Сваленный быстро и беспорядочно между откидными сидячими местами грудами выше спинок, багаж, едва поезд тронулся, тоже пришел в движение. Начались взаимные притирки. Кто-то разлегся, кто-то уперся, кто-то назло выставил бок так, что другим ни вздохнуть, ни охнуть и приходится ехать черт знает в какой позе. Пустоты образовали гроты, пещеры, ямы, они долго не продержатся, хотя значительно дольше, чем в другом поезде, здесь особая система подвески вагонов и рессор, практически не трясет и не качает, хотя на табло в торце вагона светится: «188 км/час».

В отличие от питерских носильщиков, польские волонтеры, принявшие на себя багажный обвал, были одеты в полувоенную форму с непонятными знаками различия. Порученное дело они исполняли, как важнейшую боевую задачу. С такой же ответственностью, осторожностью и поспешностью они, быть может, разгружали бы и доставляли боеприпасы сражающимся на передовой. Быстро, четко, с военной грацией (а она есть, что бы ни говорили), не утирая пота со лба, они управились со всей армадой.

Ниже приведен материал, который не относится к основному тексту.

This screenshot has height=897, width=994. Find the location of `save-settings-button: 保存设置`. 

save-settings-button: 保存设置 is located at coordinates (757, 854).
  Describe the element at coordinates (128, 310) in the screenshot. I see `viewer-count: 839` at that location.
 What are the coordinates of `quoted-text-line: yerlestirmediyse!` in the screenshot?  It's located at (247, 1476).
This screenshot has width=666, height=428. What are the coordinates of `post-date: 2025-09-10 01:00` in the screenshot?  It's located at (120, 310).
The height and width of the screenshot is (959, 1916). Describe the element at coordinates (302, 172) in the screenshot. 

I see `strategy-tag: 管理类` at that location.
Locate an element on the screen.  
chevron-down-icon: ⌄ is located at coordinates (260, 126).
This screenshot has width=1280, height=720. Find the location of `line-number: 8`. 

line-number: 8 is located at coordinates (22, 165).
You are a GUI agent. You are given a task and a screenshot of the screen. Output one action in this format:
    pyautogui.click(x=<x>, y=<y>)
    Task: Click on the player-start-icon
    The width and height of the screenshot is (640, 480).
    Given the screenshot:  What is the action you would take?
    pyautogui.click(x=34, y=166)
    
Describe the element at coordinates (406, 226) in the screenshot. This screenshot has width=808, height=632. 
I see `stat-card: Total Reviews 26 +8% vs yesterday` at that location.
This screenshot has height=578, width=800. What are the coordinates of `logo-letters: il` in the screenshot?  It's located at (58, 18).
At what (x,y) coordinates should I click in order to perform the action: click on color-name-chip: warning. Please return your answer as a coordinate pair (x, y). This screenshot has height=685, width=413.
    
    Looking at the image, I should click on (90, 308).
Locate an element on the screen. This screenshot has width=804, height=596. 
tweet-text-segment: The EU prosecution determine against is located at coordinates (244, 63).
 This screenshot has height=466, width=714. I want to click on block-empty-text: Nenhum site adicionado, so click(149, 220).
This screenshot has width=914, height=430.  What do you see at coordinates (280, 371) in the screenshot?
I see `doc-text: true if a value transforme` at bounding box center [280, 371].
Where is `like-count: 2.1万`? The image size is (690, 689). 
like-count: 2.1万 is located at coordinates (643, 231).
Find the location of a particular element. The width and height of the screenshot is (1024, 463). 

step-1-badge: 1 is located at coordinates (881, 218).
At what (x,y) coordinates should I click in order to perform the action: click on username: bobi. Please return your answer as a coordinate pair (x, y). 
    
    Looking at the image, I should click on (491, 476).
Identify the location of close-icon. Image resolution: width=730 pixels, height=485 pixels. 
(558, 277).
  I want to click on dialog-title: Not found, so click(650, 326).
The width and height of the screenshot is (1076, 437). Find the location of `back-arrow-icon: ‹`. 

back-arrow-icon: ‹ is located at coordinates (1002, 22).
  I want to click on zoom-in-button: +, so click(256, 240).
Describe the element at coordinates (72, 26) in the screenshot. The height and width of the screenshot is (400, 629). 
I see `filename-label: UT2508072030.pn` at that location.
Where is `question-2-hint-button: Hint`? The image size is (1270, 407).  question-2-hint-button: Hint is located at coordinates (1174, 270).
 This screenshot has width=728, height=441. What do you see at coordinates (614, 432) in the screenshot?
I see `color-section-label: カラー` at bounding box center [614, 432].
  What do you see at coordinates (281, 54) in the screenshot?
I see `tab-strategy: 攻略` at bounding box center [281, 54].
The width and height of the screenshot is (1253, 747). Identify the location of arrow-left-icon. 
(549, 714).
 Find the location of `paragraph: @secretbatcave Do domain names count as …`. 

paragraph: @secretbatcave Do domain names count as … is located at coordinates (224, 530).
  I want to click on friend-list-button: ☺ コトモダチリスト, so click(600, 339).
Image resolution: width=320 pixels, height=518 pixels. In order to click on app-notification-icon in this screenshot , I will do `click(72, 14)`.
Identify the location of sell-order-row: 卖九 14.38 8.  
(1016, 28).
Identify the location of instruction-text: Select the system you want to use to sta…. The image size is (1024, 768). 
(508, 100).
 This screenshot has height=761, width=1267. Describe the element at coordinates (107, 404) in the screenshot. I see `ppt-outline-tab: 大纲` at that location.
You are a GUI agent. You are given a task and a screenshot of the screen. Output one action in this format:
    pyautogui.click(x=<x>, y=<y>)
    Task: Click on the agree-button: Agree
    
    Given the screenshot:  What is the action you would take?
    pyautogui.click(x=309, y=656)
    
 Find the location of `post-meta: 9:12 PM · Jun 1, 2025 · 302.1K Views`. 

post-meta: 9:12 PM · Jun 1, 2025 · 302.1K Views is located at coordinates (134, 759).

Признаюсь, я любовался их работой, а в конце понял, что эстетика, конечно, хорошо, но чемодан в руках еще лучше. Моего чемодана, уже изувеченного, уставшего, с ручкой на грани срыва, среди доставленной в гостиницу поклажи я не увидел, о чем тут же и заявил, надо думать, подпоручику багажной службы. Тот по мобильной полевой связи немедленно куда-то позвонил, короткие, как военный приказ, распоряжения отдал, ичерез десять минут мой спавший с лица чемоданище, четко доставленный в другую гостиницу, так же четко был перемещен в мою.

Волонтеры довольны собой, я доволен волонтерами, доволен и чемодан, он привалился к моей ноге, как большая собака, только что пережившая испуг потери хозяина…

А потом было наше последнее пристанище, гостиница «Унтер ден Линден», как раз на углу улицы под липами, что идет от Бранденбургских ворот к Александрплац и Фридрихштрассе.

Мы уезжали по двое, по трое…

В половине пятого утра подали такси.

Моим попутчиком в аэропорт был Оливер Фреджери, чудесный человек, прозаик, профессор университета с Мальты. Он охотно примкнул к нашей небольшой российской компании и временами напоминал нам дивного филолога из незабываемой картины «Осенний марафон».

Таксер любезно выставил мой бесколесый, а чемодан Оливера, перехваченный брючным ремнем и сбоку зашитый черной ниткой, поехал дальше — я летел домой через Франкфурт, а он через Геную, с другого гейта.

…Я никогда не напишу этот сценарий.

Зачем?

А любовь, даже неразделенная, все равно остается любовью.


1 И почему только из обиходного лексикона выпало это слово, так точно именующее нагло размножившееся племя тех, кто смысл своего существования видит в том, чтобы сволочь и припрятать не ими построенное и нажитое.

2 А где наше место? Мы, как евреи, — нация есть, а на любое место, которое вроде бы и наше, куча претендентов. Вот и на каменных скрижалях, обрамляющих могилу Неизвестного солдата посреди Варшавы, среди городов, принесших славу польскому неизвестному солдату, значатся и Москва, и Смоленск.